● **Problem requirements**
Please express each line of the items below as a string in a JSON list, one string per line, leaving out blank lines.

+++ Dataset records

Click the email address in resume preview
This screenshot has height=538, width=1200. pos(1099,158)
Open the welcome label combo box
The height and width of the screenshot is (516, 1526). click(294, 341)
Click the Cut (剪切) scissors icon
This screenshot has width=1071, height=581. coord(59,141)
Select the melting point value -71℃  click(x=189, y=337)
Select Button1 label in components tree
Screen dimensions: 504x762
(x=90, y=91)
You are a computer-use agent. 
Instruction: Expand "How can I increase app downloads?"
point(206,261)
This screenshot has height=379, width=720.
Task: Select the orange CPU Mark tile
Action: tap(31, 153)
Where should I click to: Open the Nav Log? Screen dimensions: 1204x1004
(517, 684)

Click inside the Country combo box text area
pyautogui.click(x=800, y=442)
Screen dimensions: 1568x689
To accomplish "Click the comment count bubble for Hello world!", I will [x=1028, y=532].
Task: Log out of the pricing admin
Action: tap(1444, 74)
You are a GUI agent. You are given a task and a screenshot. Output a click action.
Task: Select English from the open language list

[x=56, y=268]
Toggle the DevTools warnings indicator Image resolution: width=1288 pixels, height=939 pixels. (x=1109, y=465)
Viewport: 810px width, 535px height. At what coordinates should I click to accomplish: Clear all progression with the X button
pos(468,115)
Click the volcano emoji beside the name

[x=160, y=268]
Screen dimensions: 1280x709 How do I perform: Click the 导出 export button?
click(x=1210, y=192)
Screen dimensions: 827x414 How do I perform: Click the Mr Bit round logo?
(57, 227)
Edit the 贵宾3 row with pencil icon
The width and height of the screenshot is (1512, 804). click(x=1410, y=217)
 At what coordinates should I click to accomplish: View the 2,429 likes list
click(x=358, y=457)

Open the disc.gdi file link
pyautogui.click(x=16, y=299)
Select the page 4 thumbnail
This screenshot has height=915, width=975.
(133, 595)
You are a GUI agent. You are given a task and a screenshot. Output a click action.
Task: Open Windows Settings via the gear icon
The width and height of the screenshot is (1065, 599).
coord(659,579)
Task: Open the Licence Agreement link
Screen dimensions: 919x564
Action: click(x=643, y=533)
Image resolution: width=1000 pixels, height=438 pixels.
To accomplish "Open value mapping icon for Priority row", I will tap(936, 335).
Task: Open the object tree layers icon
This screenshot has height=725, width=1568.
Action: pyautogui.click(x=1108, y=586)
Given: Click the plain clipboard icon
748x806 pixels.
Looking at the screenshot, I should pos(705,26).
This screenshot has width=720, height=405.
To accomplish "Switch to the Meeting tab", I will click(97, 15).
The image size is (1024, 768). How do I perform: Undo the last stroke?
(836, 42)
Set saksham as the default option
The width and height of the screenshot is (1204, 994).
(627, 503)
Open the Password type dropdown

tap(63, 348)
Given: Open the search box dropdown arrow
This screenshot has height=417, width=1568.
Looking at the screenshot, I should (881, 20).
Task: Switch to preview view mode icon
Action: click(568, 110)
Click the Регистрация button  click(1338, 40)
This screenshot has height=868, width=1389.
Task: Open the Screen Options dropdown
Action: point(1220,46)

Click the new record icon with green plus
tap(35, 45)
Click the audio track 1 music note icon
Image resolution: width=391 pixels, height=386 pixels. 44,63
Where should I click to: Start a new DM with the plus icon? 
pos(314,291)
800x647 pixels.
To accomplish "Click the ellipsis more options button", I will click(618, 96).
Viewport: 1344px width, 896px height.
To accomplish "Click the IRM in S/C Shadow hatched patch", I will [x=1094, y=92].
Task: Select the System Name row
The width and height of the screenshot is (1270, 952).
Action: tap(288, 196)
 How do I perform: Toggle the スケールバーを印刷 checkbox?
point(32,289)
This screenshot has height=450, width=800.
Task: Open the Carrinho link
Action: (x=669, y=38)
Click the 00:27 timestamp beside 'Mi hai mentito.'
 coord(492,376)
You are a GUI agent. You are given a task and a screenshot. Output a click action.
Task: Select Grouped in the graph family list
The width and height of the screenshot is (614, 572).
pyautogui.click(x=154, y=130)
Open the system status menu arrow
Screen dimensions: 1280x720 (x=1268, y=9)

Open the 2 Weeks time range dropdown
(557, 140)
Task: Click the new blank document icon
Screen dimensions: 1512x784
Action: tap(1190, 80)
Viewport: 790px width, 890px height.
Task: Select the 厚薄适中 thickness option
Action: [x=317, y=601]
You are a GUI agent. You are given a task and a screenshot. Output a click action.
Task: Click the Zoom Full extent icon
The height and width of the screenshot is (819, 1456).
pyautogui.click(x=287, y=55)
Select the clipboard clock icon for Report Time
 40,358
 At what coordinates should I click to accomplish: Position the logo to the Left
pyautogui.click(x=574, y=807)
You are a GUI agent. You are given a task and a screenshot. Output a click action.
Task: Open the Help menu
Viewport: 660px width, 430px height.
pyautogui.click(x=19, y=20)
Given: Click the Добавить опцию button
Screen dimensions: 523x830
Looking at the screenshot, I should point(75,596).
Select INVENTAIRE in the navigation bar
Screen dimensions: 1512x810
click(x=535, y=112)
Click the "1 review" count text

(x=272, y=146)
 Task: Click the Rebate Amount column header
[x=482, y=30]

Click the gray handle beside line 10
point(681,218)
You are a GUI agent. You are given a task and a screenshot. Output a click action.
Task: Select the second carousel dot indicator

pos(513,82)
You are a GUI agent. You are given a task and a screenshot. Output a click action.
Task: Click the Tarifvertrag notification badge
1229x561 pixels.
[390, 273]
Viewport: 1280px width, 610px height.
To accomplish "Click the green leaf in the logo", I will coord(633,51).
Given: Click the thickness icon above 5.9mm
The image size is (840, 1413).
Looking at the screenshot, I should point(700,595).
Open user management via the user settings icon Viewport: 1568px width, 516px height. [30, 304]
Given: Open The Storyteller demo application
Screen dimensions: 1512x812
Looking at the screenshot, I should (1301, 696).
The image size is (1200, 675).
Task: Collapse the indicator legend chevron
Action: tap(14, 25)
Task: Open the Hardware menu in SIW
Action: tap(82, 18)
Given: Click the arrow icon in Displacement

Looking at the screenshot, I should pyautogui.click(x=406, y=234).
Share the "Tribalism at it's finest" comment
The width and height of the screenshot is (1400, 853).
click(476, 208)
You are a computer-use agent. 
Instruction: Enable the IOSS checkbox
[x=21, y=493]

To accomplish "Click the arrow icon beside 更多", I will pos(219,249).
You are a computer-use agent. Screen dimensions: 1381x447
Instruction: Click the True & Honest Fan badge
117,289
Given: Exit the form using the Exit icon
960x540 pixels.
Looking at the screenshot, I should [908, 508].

++++++

● **Correct output**
[
  "Click the email address in resume preview",
  "This screenshot has height=538, width=1200. pos(1099,158)",
  "Open the welcome label combo box",
  "The height and width of the screenshot is (516, 1526). click(294, 341)",
  "Click the Cut (剪切) scissors icon",
  "This screenshot has width=1071, height=581. coord(59,141)",
  "Select the melting point value -71℃  click(x=189, y=337)",
  "Select Button1 label in components tree",
  "Screen dimensions: 504x762",
  "(x=90, y=91)",
  "You are a computer-use agent. ",
  "Instruction: Expand \"How can I increase app downloads?\"",
  "point(206,261)",
  "This screenshot has height=379, width=720.",
  "Task: Select the orange CPU Mark tile",
  "Action: tap(31, 153)",
  "Where should I click to: Open the Nav Log? Screen dimensions: 1204x1004",
  "(517, 684)",
  "Click inside the Country combo box text area",
  "pyautogui.click(x=800, y=442)",
  "Screen dimensions: 1568x689",
  "To accomplish \"Click the comment count bubble for Hello world!\", I will [x=1028, y=532].",
  "Task: Log out of the pricing admin",
  "Action: tap(1444, 74)",
  "You are a GUI agent. You are given a task and a screenshot. Output a click action.",
  "Task: Select English from the open language list",
  "[x=56, y=268]",
  "Toggle the DevTools warnings indicator Image resolution: width=1288 pixels, height=939 pixels. (x=1109, y=465)",
  "Viewport: 810px width, 535px height. At what coordinates should I click to accomplish: Clear all progression with the X button",
  "pos(468,115)",
  "Click the volcano emoji beside the name",
  "[x=160, y=268]",
  "Screen dimensions: 1280x709 How do I perform: Click the 导出 export button?",
  "click(x=1210, y=192)",
  "Screen dimensions: 827x414 How do I perform: Click the Mr Bit round logo?",
  "(57, 227)",
  "Edit the 贵宾3 row with pencil icon",
  "The width and height of the screenshot is (1512, 804). click(x=1410, y=217)",
  " At what coordinates should I click to accomplish: View the 2,429 likes list",
  "click(x=358, y=457)",
  "Open the disc.gdi file link",
  "pyautogui.click(x=16, y=299)",
  "Select the page 4 thumbnail",
  "This screenshot has height=915, width=975.",
  "(133, 595)",
  "You are a GUI agent. You are given a task and a screenshot. Output a click action.",
  "Task: Open Windows Settings via the gear icon",
  "The width and height of the screenshot is (1065, 599).",
  "coord(659,579)",
  "Task: Open the Licence Agreement link",
  "Screen dimensions: 919x564",
  "Action: click(x=643, y=533)",
  "Image resolution: width=1000 pixels, height=438 pixels.",
  "To accomplish \"Open value mapping icon for Priority row\", I will tap(936, 335).",
  "Task: Open the object tree layers icon",
  "This screenshot has height=725, width=1568.",
  "Action: pyautogui.click(x=1108, y=586)",
  "Given: Click the plain clipboard icon",
  "748x806 pixels.",
  "Looking at the screenshot, I should pos(705,26).",
  "This screenshot has width=720, height=405.",
  "To accomplish \"Switch to the Meeting tab\", I will click(97, 15).",
  "The image size is (1024, 768). How do I perform: Undo the last stroke?",
  "(836, 42)",
  "Set saksham as the default option",
  "The width and height of the screenshot is (1204, 994).",
  "(627, 503)",
  "Open the Password type dropdown",
  "tap(63, 348)",
  "Given: Open the search box dropdown arrow",
  "This screenshot has height=417, width=1568.",
  "Looking at the screenshot, I should (881, 20).",
  "Task: Switch to preview view mode icon",
  "Action: click(568, 110)",
  "Click the Регистрация button  click(1338, 40)",
  "This screenshot has height=868, width=1389.",
  "Task: Open the Screen Options dropdown",
  "Action: point(1220,46)",
  "Click the new record icon with green plus",
  "tap(35, 45)",
  "Click the audio track 1 music note icon",
  "Image resolution: width=391 pixels, height=386 pixels. 44,63",
  "Where should I click to: Start a new DM with the plus icon? ",
  "pos(314,291)",
  "800x647 pixels.",
  "To accomplish \"Click the ellipsis more options button\", I will click(618, 96).",
  "Viewport: 1344px width, 896px height.",
  "To accomplish \"Click the IRM in S/C Shadow hatched patch\", I will [x=1094, y=92].",
  "Task: Select the System Name row",
  "The width and height of the screenshot is (1270, 952).",
  "Action: tap(288, 196)",
  " How do I perform: Toggle the スケールバーを印刷 checkbox?",
  "point(32,289)",
  "This screenshot has height=450, width=800.",
  "Task: Open the Carrinho link",
  "Action: (x=669, y=38)",
  "Click the 00:27 timestamp beside 'Mi hai mentito.'",
  " coord(492,376)",
  "You are a GUI agent. You are given a task and a screenshot. Output a click action.",
  "Task: Select Grouped in the graph family list",
  "The width and height of the screenshot is (614, 572).",
  "pyautogui.click(x=154, y=130)",
  "Open the system status menu arrow",
  "Screen dimensions: 1280x720 (x=1268, y=9)",
  "Open the 2 Weeks time range dropdown",
  "(557, 140)",
  "Task: Click the new blank document icon",
  "Screen dimensions: 1512x784",
  "Action: tap(1190, 80)",
  "Viewport: 790px width, 890px height.",
  "Task: Select the 厚薄适中 thickness option",
  "Action: [x=317, y=601]",
  "You are a GUI agent. You are given a task and a screenshot. Output a click action.",
  "Task: Click the Zoom Full extent icon",
  "The height and width of the screenshot is (819, 1456).",
  "pyautogui.click(x=287, y=55)",
  "Select the clipboard clock icon for Report Time",
  " 40,358",
  " At what coordinates should I click to accomplish: Position the logo to the Left",
  "pyautogui.click(x=574, y=807)",
  "You are a GUI agent. You are given a task and a screenshot. Output a click action.",
  "Task: Open the Help menu",
  "Viewport: 660px width, 430px height.",
  "pyautogui.click(x=19, y=20)",
  "Given: Click the Добавить опцию button",
  "Screen dimensions: 523x830",
  "Looking at the screenshot, I should point(75,596).",
  "Select INVENTAIRE in the navigation bar",
  "Screen dimensions: 1512x810",
  "click(x=535, y=112)",
  "Click the \"1 review\" count text",
  "(x=272, y=146)",
  " Task: Click the Rebate Amount column header",
  "[x=482, y=30]",
  "Click the gray handle beside line 10",
  "point(681,218)",
  "You are a GUI agent. You are given a task and a screenshot. Output a click action.",
  "Task: Select the second carousel dot indicator",
  "pos(513,82)",
  "You are a GUI agent. You are given a task and a screenshot. Output a click action.",
  "Task: Click the Tarifvertrag notification badge",
  "1229x561 pixels.",
  "[390, 273]",
  "Viewport: 1280px width, 610px height.",
  "To accomplish \"Click the green leaf in the logo\", I will coord(633,51).",
  "Given: Click the thickness icon above 5.9mm",
  "The image size is (840, 1413).",
  "Looking at the screenshot, I should point(700,595).",
  "Open user management via the user settings icon Viewport: 1568px width, 516px height. [30, 304]",
  "Given: Open The Storyteller demo application",
  "Screen dimensions: 1512x812",
  "Looking at the screenshot, I should (1301, 696).",
  "The image size is (1200, 675).",
  "Task: Collapse the indicator legend chevron",
  "Action: tap(14, 25)",
  "Task: Open the Hardware menu in SIW",
  "Action: tap(82, 18)",
  "Given: Click the arrow icon in Displacement",
  "Looking at the screenshot, I should pyautogui.click(x=406, y=234).",
  "Share the \"Tribalism at it's finest\" comment",
  "The width and height of the screenshot is (1400, 853).",
  "click(476, 208)",
  "You are a computer-use agent. ",
  "Instruction: Enable the IOSS checkbox",
  "[x=21, y=493]",
  "To accomplish \"Click the arrow icon beside 更多\", I will pos(219,249).",
  "You are a computer-use agent. Screen dimensions: 1381x447",
  "Instruction: Click the True & Honest Fan badge",
  "117,289",
  "Given: Exit the form using the Exit icon",
  "960x540 pixels.",
  "Looking at the screenshot, I should [908, 508]."
]